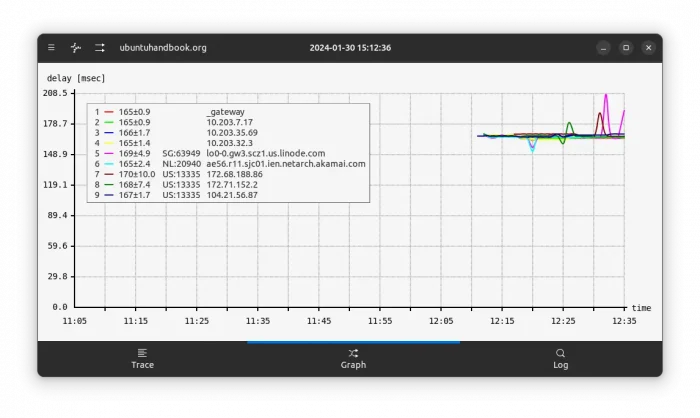Select legend row for 10.203.7.17

point(229,122)
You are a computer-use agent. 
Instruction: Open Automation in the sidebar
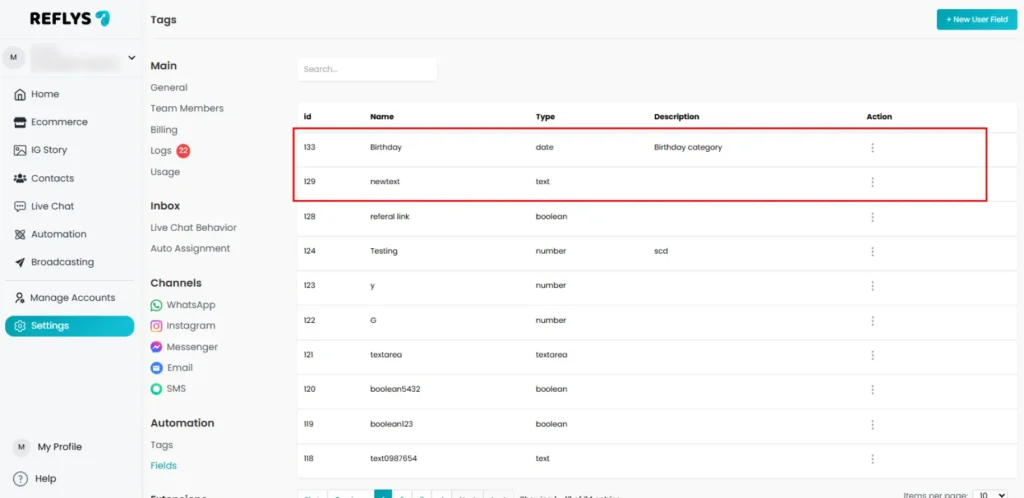[x=58, y=234]
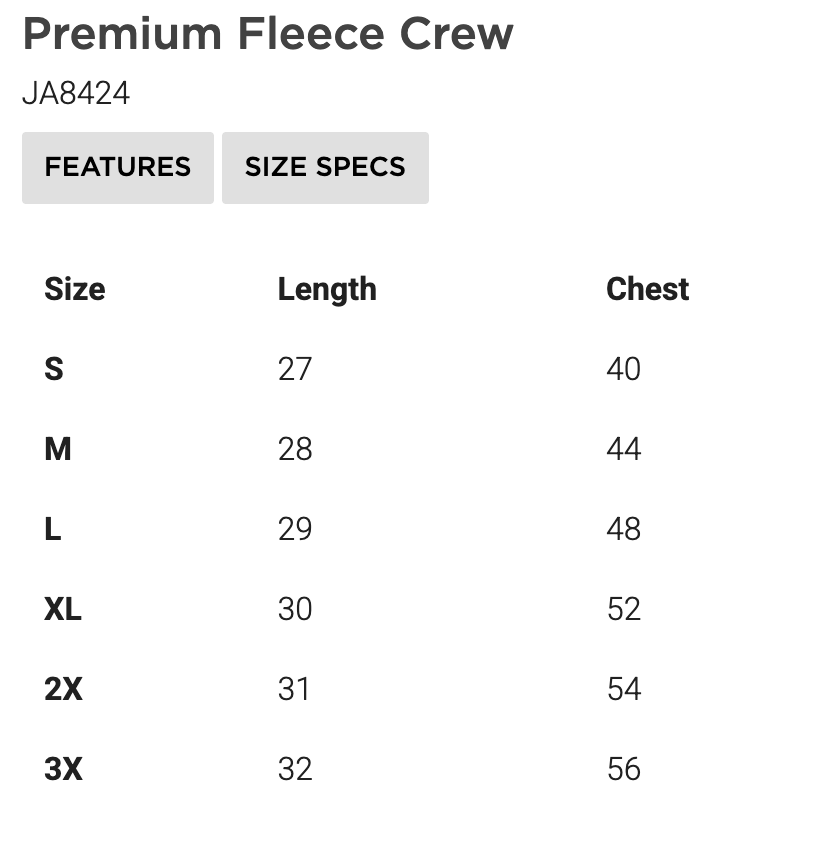
Task: Switch to the SIZE SPECS tab
Action: pyautogui.click(x=325, y=167)
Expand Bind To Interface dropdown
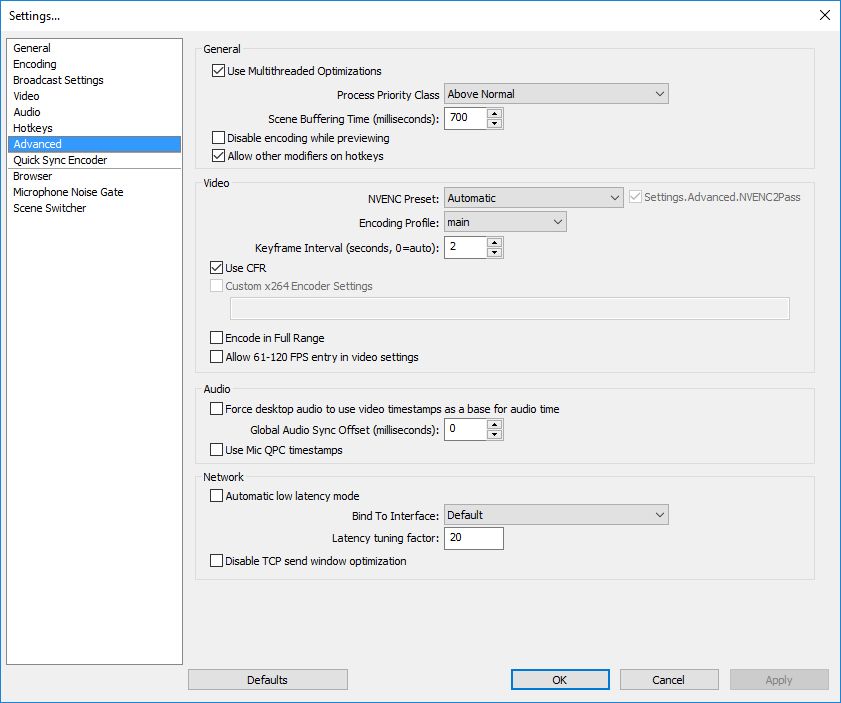 tap(556, 515)
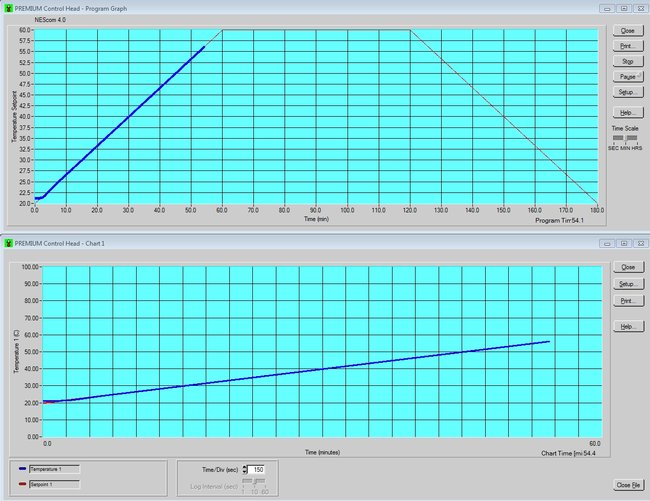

Exercise: Take the line containing "You are a computer-use agent." and every line after it up to the end of the data, and write them out exactly, without the pictures.

Solution for this exercise:
You are a computer-use agent. 
Instruction: Open Automation in the sidebar
[x=58, y=234]
Task: Switch to the SIZE SPECS tab
Action: pyautogui.click(x=325, y=167)
Expand Bind To Interface dropdown
 tap(556, 515)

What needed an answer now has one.